The group carried out three simultaneous measurements: rheology, SWAXS and polarized light imaging. “This was instrumental to understand the dynamic shear induced alignment in our LC electrolytes at different length scales,” explained Wani.
The research includes collaboration with the RheoSAX group headed by Professor Roland Kader at Chalmers University of Technology, for setup of the Rheo-PLI-SAXS configuration and assistance with data analysis using their developed analysis protocols.
Further analyses will involve testing the LC electrolytes at HMFL-FELIX in the Netherlands with up to 30 T magnetic fields stimulus and observation of changes in magnetic birefringence with potential alignment.

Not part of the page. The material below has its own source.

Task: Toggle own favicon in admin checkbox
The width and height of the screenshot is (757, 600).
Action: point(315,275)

“Mitigating the long thought-sought after lithium dendrite issue in lithium metal batteries would be a tour de force,” added Patrice Rannou, a co-author of the study, Director of Research at the Institute of Chemistry of CNRS and Deputy-head of the LEPMI/Blue Solutions (BS) Lithium interface Li2 (joint academia/industry) lab in Grenoble (France). “We hypothesize that the dynamic self-assembly of liquid crystalline electrolytes at the electrolyte/electrode interface and the stimuli-responsive directed Li+ cation transport in the bulk of these organized yet fluid electrolytes are advanced levers to decipher the complicated and intricated mechanisms at play, if not solving the problem through a one-stone-for-two-birds fundamental research solution by leveraging the physics of liquid crystals and the electrochemistry of ionic conductors for an energy storage device. It would be instrumental and rewarding to show that fundamental and applied research goes rather hand-in-hand than against each other.”
The study follows the research group’s earlier investigation describing how complexation of cellulose nanocrystals (CNCs) with a specific surfactant leads to formation of a nematic LC phase in organic solvents, unlike its commonly observed cholesteric LC phase.

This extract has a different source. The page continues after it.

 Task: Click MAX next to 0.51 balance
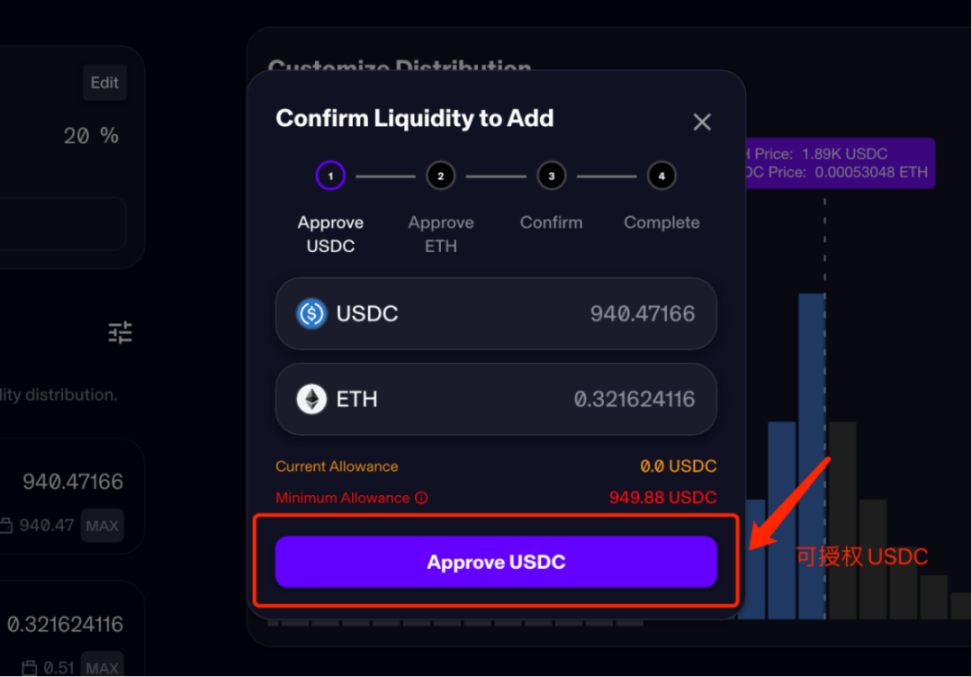coord(102,667)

“We are now building on this observation to develop hybrid LC electrolytes formed by combination of CNCs, surfactants and metal salts that can show externally controllable ion transport and potentially help to stability electrolyte-electrode interface in next generation batteries,” said Wani.
This work advances knowledge for the development of longer lasting, stable, and more energy-dense lithium metal batteries. These aspects are more important than ever for the increasing demands for energy storage and efficient electric vehicles in a circular economy.